*What the exercise asks:*
From the listing below, pull out and repeat word for word every line from the one that contains "Screen dimensions: 657x459" through the last line of the listing, with both of those lines included.

**** Input for this task ****

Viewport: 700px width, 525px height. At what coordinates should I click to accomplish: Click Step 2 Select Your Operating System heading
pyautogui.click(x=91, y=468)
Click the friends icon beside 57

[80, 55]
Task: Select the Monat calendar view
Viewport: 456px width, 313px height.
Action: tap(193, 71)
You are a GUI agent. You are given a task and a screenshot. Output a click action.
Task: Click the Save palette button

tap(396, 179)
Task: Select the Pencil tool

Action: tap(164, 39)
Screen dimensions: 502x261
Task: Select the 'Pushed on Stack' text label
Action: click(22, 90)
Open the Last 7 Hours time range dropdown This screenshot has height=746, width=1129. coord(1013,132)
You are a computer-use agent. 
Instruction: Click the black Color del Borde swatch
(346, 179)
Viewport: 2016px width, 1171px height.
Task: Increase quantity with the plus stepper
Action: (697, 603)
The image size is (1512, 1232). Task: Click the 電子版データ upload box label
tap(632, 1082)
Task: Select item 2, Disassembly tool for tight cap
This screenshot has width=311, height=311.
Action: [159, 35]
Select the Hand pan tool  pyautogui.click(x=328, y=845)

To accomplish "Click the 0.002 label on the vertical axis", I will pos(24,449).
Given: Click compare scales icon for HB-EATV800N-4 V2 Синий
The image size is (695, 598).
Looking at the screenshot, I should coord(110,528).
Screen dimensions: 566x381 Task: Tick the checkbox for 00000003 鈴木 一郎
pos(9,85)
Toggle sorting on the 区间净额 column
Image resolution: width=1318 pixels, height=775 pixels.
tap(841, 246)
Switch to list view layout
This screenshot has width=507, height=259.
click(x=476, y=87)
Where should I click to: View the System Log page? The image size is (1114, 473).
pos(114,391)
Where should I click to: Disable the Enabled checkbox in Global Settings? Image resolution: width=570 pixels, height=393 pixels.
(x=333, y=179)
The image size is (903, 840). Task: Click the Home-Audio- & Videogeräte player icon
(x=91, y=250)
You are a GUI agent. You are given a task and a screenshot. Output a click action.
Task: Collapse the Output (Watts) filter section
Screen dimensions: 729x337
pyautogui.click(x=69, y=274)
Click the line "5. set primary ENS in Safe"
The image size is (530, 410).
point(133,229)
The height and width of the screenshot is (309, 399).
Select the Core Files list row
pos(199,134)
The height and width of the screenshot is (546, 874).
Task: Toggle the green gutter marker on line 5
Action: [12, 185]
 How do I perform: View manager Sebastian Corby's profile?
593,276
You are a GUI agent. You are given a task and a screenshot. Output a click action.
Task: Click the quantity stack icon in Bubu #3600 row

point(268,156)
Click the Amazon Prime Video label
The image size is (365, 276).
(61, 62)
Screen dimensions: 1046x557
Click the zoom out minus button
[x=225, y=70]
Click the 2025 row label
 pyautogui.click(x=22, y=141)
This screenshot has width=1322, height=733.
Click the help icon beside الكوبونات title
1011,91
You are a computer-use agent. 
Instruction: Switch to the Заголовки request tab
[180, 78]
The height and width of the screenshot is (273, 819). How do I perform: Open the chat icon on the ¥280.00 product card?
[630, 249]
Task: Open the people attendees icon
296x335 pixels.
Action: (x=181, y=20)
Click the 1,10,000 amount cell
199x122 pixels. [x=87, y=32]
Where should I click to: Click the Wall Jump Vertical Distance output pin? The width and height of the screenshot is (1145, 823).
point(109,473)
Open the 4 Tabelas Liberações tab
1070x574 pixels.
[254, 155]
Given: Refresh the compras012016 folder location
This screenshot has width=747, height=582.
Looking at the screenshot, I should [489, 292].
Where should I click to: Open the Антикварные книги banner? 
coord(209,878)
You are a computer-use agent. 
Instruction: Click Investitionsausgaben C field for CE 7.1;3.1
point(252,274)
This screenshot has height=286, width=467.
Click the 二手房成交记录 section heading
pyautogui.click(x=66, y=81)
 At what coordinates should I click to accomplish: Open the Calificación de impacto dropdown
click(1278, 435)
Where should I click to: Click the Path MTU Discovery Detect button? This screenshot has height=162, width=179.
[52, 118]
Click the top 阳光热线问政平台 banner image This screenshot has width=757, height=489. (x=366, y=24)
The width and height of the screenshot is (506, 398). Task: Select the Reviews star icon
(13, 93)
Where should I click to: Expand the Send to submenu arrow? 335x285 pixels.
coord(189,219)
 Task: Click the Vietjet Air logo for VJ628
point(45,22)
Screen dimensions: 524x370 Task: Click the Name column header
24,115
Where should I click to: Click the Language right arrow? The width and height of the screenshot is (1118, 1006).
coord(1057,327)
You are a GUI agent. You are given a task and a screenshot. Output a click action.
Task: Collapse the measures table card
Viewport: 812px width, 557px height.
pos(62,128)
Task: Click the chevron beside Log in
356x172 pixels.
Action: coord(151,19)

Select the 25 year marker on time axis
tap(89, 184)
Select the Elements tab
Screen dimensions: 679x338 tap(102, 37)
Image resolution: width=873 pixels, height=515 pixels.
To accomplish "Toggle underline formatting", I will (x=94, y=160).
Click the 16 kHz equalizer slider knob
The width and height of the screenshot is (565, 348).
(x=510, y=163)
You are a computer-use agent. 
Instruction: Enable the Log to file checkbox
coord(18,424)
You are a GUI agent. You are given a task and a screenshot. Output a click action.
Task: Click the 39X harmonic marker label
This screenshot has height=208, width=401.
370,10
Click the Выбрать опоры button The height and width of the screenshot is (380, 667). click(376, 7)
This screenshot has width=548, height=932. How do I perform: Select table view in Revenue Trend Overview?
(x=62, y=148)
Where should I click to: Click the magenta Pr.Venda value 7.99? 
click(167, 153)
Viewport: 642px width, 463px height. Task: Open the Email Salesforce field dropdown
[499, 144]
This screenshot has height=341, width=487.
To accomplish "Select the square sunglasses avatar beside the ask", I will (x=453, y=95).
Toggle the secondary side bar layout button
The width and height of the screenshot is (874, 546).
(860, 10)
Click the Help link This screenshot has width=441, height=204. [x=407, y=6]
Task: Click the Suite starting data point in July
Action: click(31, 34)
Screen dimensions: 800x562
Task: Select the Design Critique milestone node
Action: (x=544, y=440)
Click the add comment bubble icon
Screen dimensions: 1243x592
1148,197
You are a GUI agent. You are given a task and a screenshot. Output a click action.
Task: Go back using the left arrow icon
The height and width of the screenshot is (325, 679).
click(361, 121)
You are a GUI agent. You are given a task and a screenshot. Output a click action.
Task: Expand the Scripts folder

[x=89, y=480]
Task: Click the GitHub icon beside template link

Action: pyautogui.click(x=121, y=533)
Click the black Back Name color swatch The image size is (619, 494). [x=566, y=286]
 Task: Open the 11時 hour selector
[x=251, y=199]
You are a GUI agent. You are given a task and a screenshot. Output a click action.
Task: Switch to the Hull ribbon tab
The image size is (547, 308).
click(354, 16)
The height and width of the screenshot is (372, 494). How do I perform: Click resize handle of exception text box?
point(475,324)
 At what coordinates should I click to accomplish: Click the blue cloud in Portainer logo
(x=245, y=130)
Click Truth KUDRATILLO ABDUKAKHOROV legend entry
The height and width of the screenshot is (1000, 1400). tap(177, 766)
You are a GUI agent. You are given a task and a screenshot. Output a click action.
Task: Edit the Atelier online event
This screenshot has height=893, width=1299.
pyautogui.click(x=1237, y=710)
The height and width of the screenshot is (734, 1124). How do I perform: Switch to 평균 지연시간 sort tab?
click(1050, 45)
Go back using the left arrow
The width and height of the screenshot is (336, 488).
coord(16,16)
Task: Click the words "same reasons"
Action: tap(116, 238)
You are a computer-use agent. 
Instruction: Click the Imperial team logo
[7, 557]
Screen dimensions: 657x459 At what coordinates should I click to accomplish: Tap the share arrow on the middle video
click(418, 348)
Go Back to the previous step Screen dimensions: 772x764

****

*Task response:*
Screen dimensions: 657x459 At what coordinates should I click to accomplish: Tap the share arrow on the middle video
click(418, 348)
Go Back to the previous step Screen dimensions: 772x764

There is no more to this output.